Um den Unfallort herum standen die Polizeiwagen und sperrten die Straße, um den Rettungsfliegern eine Versorgung der Patientin zu ermöglichen.
„Dann müssen die Polizisten einfach ihre Arbeit machen und den Hund ruhig stellen. Im Notfall müssten die Polizisten den Hund erschießen.", wusste Kettwig.
Doch ein einziger Blick auf den Mischling zeigte dem Vertretungspiloten Christoph Frischner, dass es sich bei dem Hund keineswegs um ein gefährliches Tier handelte.
„Warten sie kurz... Ich kümmere mich um den Hund... Meine Mutter hat schon seit Ewigkeiten eine Hundezucht; ich bin sozusagen mit Hunden aufgewachsen... Dieses Tier ist keineswegs gefährlich...", erkannte der Pilot, schaltete die Rotoren von Anneliese aus und stieg vorsichtig aus dem Cockpit.
„Seien sie bloß vorsichtig...", warnte Kettwig den Vertretungspiloten und Major Frischner nickte kurz, bevor er sich mit langsamen Schritten dem nervös kläffenden Hund näherte.
„Hallo... Hey, was machst du denn... Wir wollen deinem Frauchen nichts tun... Pschhht, beruhige dich.
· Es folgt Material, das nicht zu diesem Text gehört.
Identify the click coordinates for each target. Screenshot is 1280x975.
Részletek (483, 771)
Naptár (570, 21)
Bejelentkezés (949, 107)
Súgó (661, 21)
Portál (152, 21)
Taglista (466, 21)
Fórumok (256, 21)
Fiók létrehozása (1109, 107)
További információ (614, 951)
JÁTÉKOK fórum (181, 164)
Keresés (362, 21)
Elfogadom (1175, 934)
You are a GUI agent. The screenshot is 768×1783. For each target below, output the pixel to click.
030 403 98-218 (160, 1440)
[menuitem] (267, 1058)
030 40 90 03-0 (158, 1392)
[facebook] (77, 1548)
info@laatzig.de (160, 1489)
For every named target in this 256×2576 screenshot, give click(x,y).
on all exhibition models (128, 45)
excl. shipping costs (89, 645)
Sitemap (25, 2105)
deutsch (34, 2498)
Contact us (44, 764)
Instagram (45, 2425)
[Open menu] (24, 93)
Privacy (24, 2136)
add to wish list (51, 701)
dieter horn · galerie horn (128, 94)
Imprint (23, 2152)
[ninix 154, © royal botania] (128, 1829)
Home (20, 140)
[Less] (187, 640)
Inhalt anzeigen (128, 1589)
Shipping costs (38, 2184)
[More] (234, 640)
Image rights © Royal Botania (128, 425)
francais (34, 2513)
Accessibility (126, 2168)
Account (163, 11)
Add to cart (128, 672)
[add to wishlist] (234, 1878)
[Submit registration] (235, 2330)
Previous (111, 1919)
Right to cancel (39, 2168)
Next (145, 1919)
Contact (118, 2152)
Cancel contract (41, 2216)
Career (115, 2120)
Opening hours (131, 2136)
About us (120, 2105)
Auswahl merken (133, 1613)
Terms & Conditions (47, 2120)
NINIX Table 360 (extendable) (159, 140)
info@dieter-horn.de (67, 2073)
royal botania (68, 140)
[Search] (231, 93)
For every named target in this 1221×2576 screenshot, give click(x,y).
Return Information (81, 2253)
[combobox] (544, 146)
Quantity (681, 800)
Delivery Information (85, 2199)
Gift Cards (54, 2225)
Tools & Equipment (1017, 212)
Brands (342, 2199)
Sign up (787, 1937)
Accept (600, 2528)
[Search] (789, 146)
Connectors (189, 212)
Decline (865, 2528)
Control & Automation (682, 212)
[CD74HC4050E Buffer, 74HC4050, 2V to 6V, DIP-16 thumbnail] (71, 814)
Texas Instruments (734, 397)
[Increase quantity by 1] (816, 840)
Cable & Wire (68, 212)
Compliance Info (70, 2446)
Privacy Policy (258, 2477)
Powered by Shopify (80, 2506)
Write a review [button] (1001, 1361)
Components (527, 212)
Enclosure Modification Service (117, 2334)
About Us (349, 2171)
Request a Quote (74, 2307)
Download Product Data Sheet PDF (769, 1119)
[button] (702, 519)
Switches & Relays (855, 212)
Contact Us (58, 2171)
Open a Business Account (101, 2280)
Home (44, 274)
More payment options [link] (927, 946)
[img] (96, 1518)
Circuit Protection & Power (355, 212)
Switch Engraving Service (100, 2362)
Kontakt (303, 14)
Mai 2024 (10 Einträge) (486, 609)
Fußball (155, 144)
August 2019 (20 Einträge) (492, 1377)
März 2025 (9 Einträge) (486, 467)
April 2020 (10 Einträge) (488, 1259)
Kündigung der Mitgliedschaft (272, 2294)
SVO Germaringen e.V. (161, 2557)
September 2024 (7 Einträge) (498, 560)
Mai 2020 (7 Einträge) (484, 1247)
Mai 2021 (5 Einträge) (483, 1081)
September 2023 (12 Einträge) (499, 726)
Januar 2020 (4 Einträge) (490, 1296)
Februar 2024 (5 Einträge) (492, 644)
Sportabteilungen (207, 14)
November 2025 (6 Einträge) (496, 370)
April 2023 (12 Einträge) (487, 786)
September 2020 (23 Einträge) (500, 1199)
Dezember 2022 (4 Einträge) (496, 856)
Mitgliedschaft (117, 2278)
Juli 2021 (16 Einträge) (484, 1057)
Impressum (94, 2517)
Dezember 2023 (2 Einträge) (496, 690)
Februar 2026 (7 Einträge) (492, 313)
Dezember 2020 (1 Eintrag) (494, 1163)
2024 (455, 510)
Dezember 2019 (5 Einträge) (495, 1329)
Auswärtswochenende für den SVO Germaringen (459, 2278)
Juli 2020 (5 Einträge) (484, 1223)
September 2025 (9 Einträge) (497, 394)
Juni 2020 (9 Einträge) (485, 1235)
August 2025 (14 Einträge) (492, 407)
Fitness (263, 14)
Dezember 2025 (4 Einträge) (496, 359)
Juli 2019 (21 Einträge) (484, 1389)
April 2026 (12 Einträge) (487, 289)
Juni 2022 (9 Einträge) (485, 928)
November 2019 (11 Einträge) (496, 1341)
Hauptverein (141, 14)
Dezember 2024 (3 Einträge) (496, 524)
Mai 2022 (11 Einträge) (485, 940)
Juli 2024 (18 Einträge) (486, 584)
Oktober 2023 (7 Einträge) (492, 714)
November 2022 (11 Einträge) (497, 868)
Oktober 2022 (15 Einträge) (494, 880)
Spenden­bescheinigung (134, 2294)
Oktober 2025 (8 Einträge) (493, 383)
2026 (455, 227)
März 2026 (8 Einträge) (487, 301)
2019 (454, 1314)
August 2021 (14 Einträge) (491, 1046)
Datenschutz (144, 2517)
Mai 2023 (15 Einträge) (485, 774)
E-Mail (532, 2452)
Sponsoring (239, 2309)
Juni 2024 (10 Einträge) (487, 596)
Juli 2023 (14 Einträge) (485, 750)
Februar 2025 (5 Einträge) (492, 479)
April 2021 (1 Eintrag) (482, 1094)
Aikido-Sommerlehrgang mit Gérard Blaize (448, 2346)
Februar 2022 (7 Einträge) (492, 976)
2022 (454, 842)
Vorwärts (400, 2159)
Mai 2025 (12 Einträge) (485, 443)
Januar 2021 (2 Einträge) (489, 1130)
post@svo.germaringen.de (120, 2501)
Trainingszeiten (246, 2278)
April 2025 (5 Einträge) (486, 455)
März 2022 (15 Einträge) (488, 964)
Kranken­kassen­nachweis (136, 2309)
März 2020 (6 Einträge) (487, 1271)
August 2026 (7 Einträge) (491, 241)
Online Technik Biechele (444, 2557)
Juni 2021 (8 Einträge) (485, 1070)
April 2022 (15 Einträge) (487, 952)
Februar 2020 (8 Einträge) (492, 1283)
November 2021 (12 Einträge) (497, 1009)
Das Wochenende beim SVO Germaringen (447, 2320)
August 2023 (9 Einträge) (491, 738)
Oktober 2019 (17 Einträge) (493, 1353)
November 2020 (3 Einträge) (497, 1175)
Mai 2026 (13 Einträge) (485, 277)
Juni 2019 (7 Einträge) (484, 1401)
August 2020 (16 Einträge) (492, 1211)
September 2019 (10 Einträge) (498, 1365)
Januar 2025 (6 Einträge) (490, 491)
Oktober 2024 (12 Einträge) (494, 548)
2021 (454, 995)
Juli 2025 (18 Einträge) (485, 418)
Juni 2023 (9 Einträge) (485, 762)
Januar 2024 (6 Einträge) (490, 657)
Wir tun deinem Frauchen gar nichts Böses. ... Hallo, komm mal her.", sprach der Major auf den Hund mit beruhigender Stimme ein und das Tier beruhigte sich langsam und lief, seine Leine immer noch hinter sich her schleifend, auf den Piloten zu.
Mit leise winselnden Lauten gab der Hund eine vorsichtige Entschuldigung von sich und Major Frischner streichelte dem Tier behutsam über das weiche Fell.
„Na, was hast du denn gemacht? Hast du deinem Frauchen wehgetan? ... Keine Angst, der Doktor kümmert sich jetzt um dein Frauchen...", beruhigte der Pilot den Hund und streichelte ihm immer noch ganz vorsichtig durch die braune Mähne.
Ein herbei geeilter Polizist, der sich die Leine des Tieres schnappen wollte, wurde allerdings sofort angeknurrt und er zog schnell seine Hand wieder weg.